カペル&クーセヴィツキー&ボストン響によるハチャトゥリアンのピアノ協奏曲を聴いて

カペル&クーセヴィツキー&ボストン響によるハチャトゥリアンのピアノ協奏曲(1946年録音)を聴いてみました。
NML(ナクソス・ミュージック・ライブラリー)に収蔵されている音盤での鑑賞になります。

カペル(1922-1953)は、31歳の時に飛行機事故で没したアメリカ人ピアニスト。この曲は、カペルの十八番だったようです。
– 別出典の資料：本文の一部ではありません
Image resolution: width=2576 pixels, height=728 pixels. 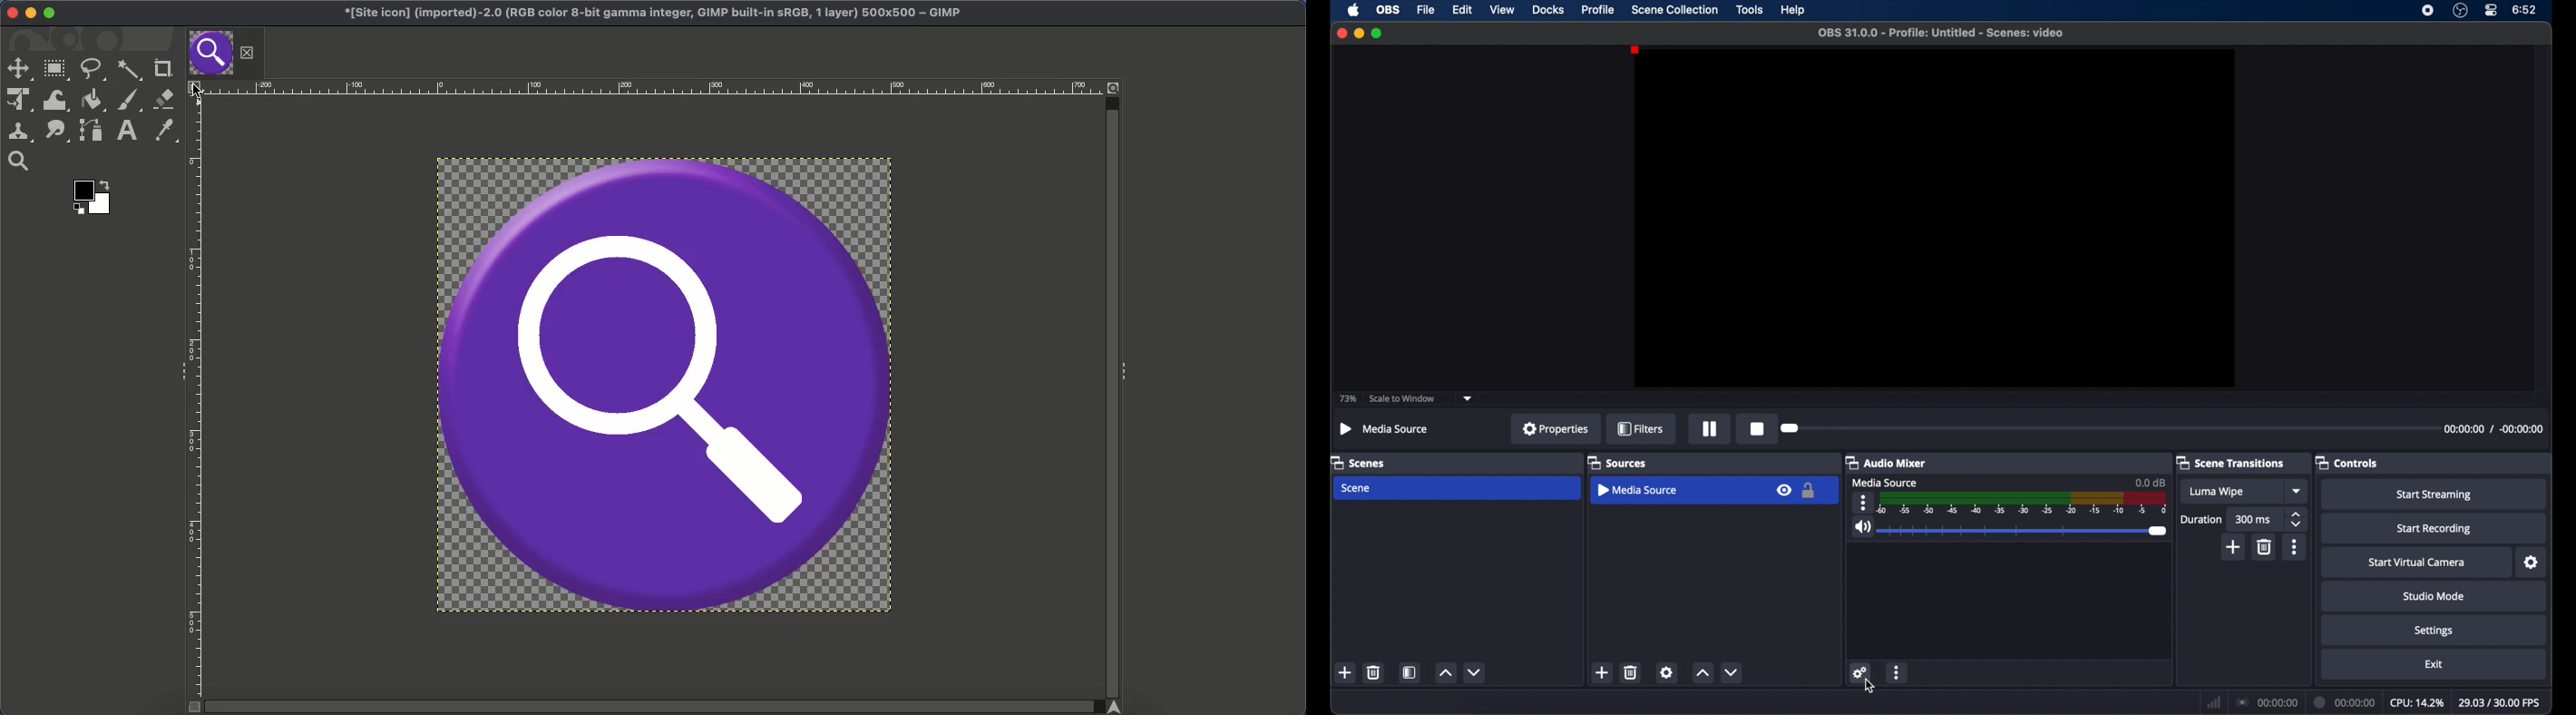 I want to click on cursor, so click(x=1867, y=687).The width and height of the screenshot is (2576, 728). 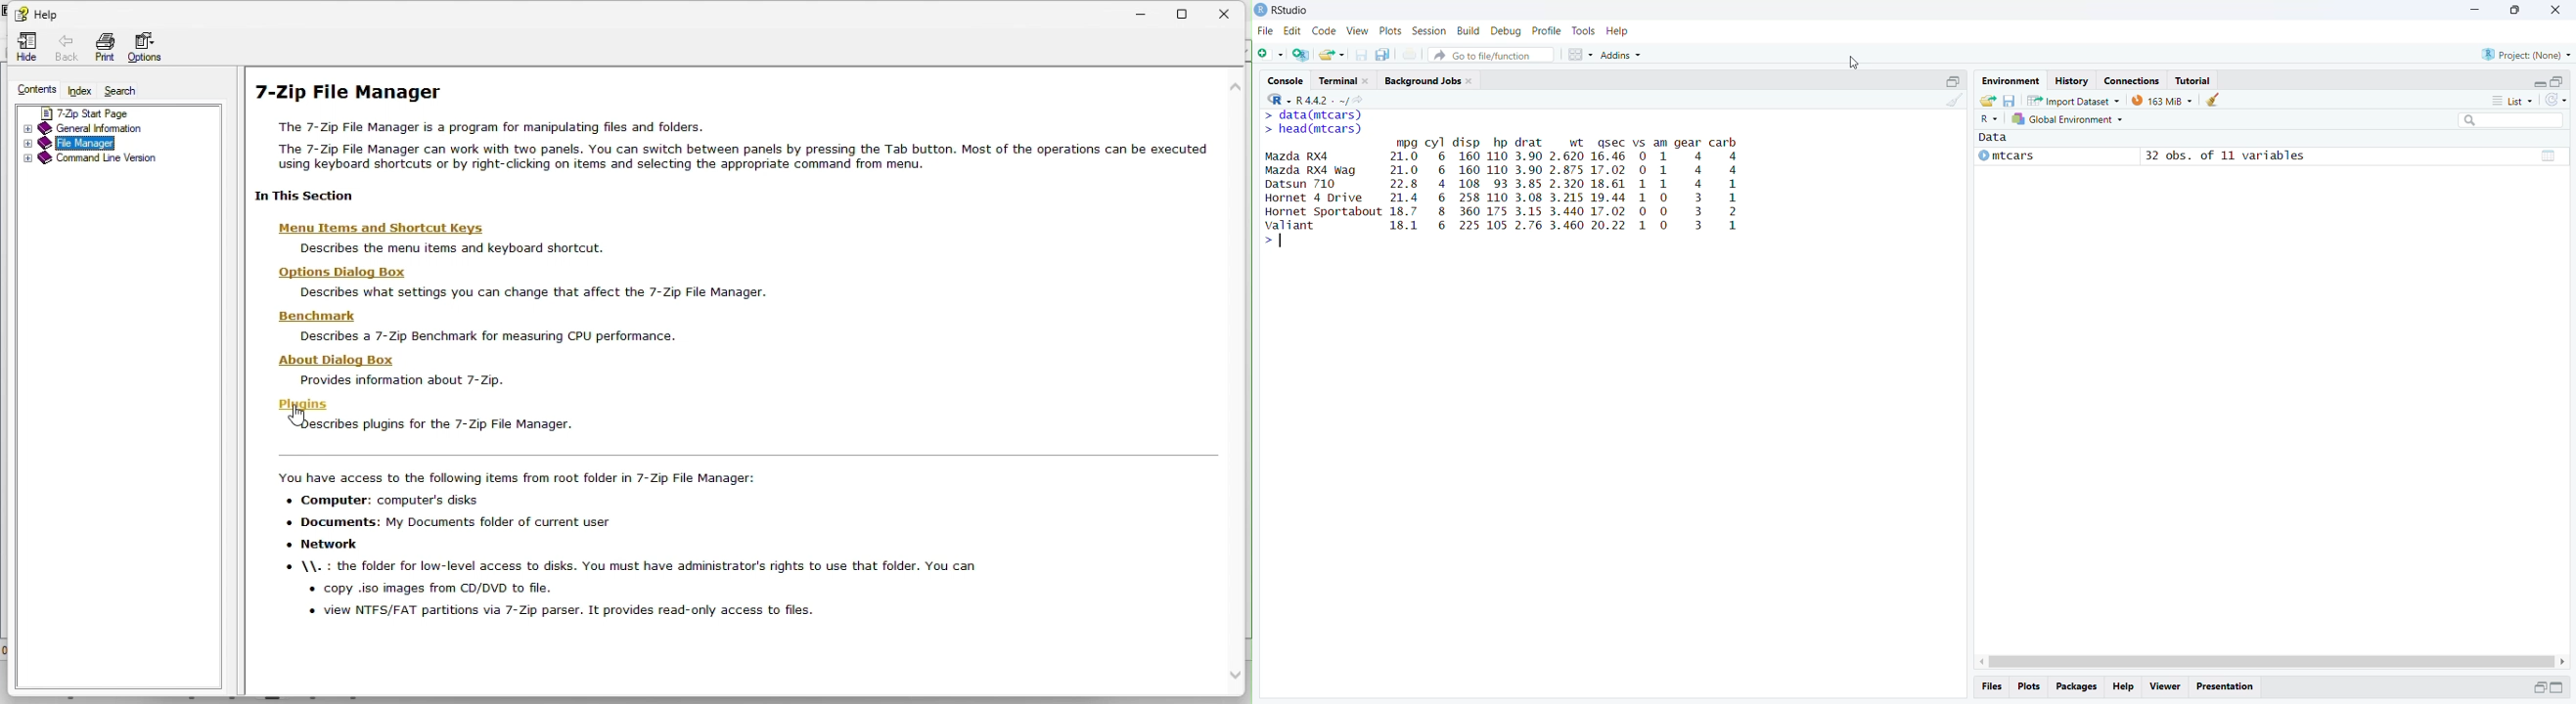 What do you see at coordinates (2538, 84) in the screenshot?
I see `expand/collapse` at bounding box center [2538, 84]. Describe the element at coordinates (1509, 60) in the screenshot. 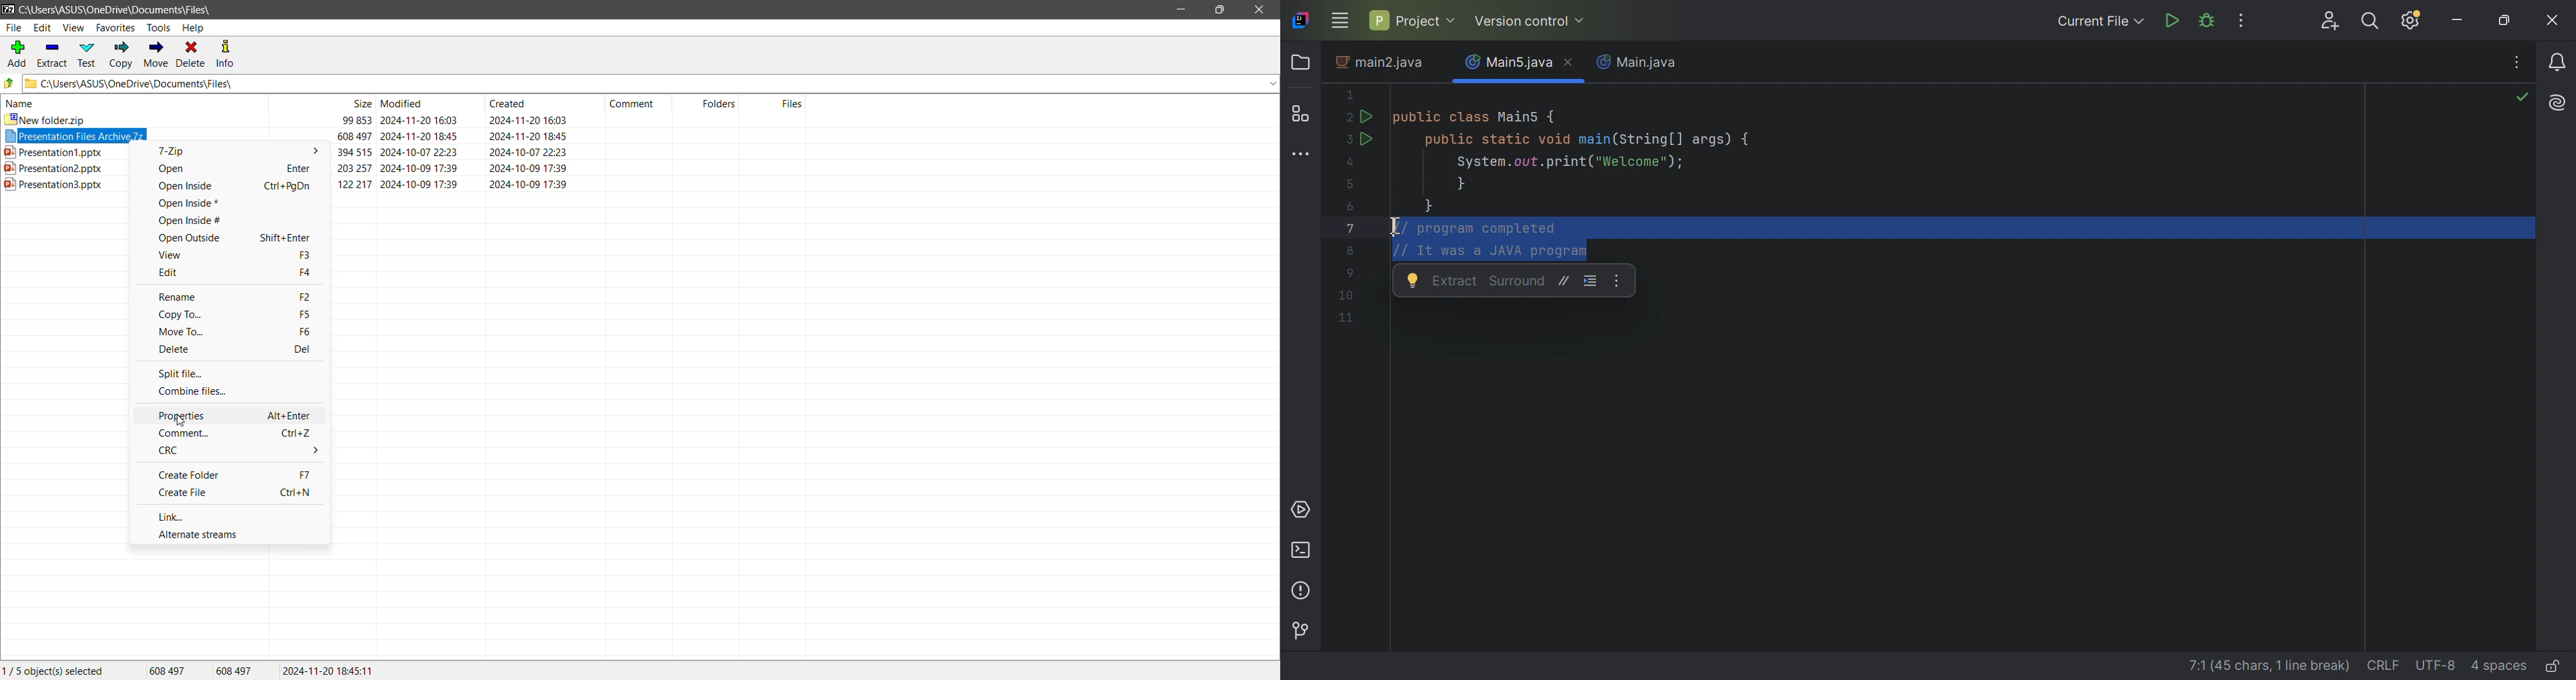

I see `Main5.java` at that location. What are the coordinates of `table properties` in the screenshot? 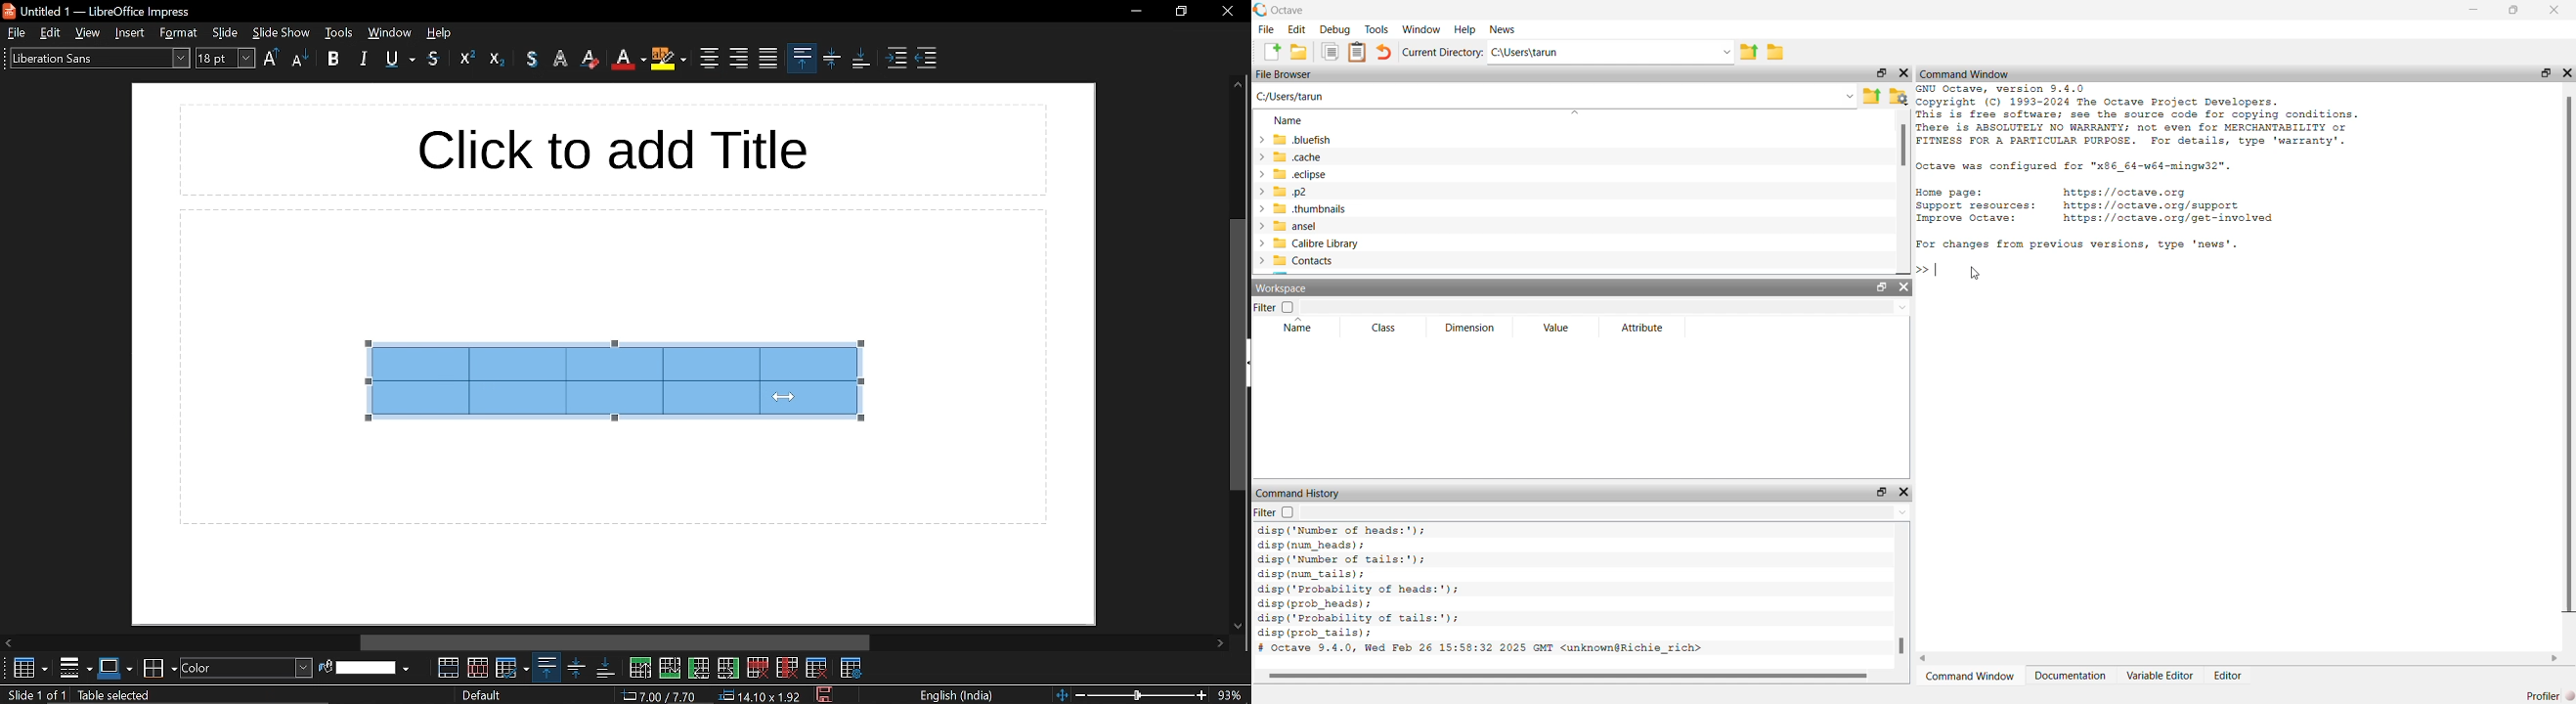 It's located at (852, 668).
奔放で剛毅な演奏となっています。鮮烈でもある。音楽が沸騰しているとも言いたくなる。もっと言えば、狂気のようなものすら感じられる。
とは言え、大袈裟に振る舞っているような素振りは微塵も感じられません。あくまでも作品の枠をはみ出ない中で、煽情的で活力のある音楽を作り上げている、といった感じ。しかも、演奏に当たっての姿勢は、頗る真摯なもの。
この作品は(そして、ハチャトゥリアンの多くの作品は)、ある種の「野性味」を帯びていると思うのですが、そのような性格を削ぐことなく、そのうえで「洗練味」を加えたような演奏になっている。そして、瑞々しい感性が満ち溢れている。息遣いが実に自然であり、かつ、豊かでもある。
更には、テクニックの切れが抜群。音の粒立ちが鮮やか。最終楽章などでは、実に煌びやかな響きをしています。しかも、それらのことが、これ見よがしに示されるようなことは皆無で、ひたすら音楽の内奥へと切り込んでゆくためだけに奉仕しているとしか思えないところが、実に尊いと言いたい。
そのようなカペルをサポートするクーセヴィツキーの指揮がまた、切れ味抜群。鮮烈でもある。それでいて、過度に機械的にならずに、適度な潤いが感じられもする。その辺りは、ボストン響の体質にも依るのかもしれません。

この作品ならではのエキゾティックな感興を十分に滲ませながら、逞しい生命力を湛えた音楽を奏で上げつつ、純音楽的な美しさを備えた演奏が展開されている。
いやはや、なんとも見事な、そして、魅力的な演奏であります。